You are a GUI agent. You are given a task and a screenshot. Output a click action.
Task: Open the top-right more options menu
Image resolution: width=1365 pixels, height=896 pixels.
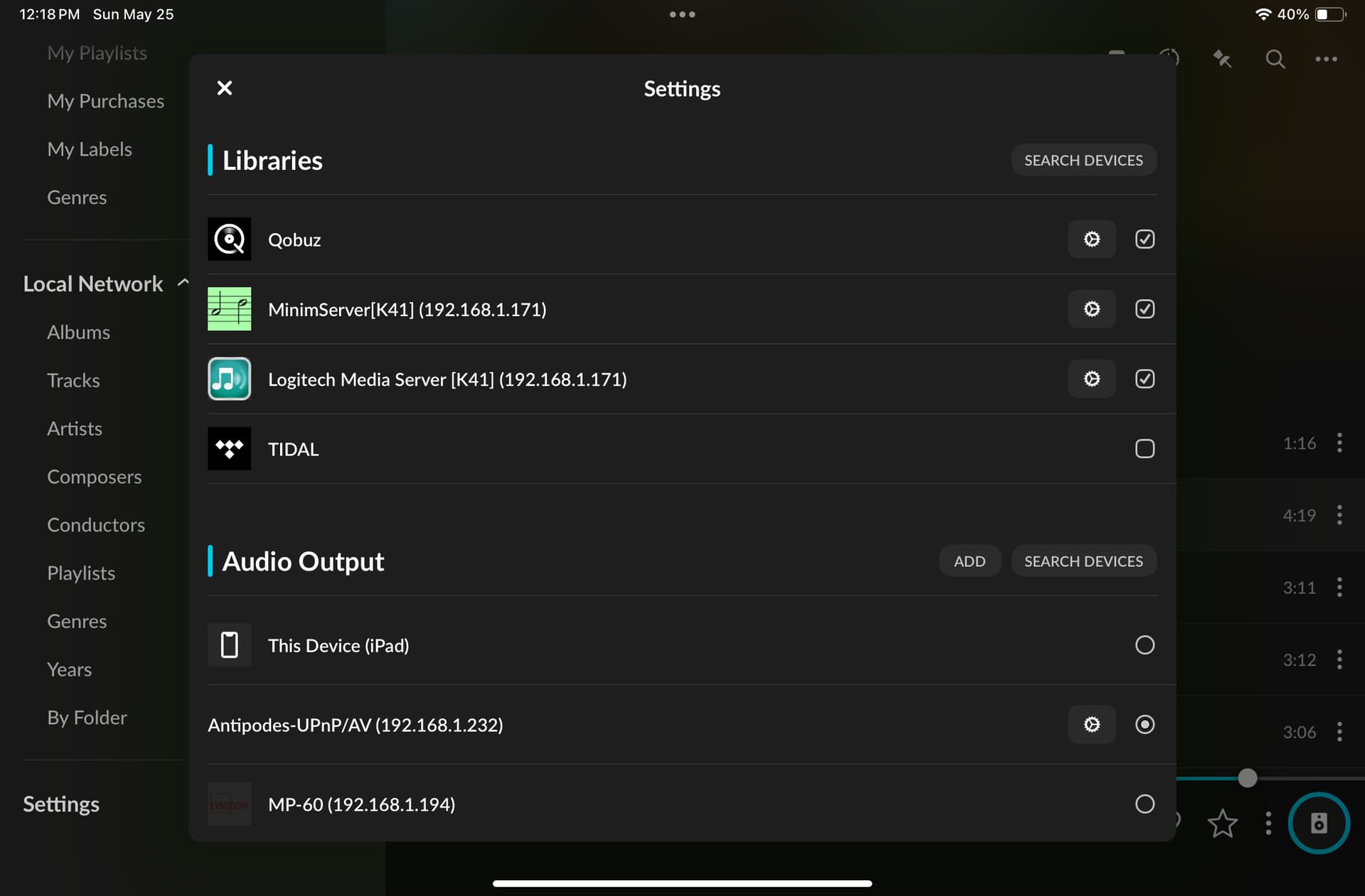(x=1326, y=59)
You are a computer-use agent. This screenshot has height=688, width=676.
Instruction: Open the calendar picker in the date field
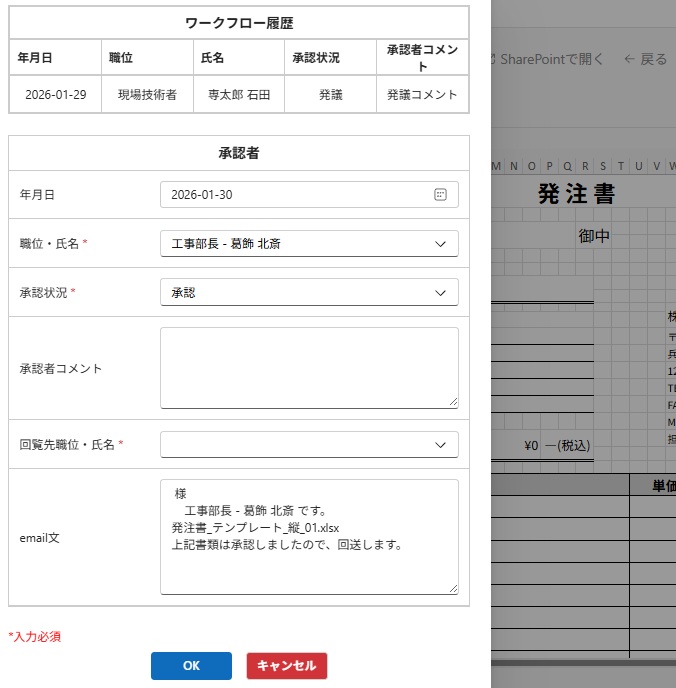440,195
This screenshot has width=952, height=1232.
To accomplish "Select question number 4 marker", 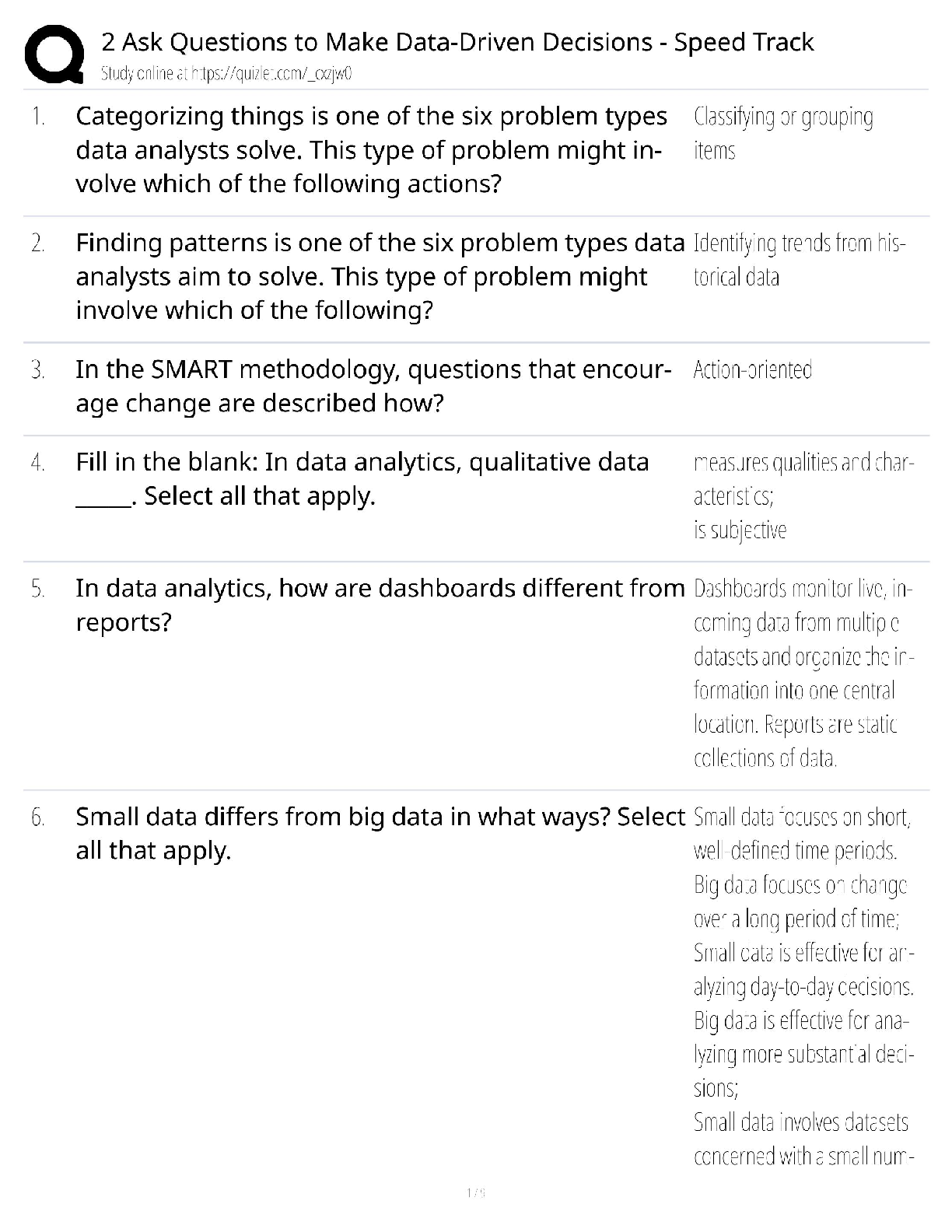I will tap(38, 463).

◇ ◇ ◇

- WRITTEN PROBLEM
Pull out every line of the rows above that contains the string "This", copying each one in full. Matching is case-sensitive.

- WRITTEN RESPONSE
You are a computer-use agent. This screenshot has height=688, width=676.
This screenshot has width=952, height=1232.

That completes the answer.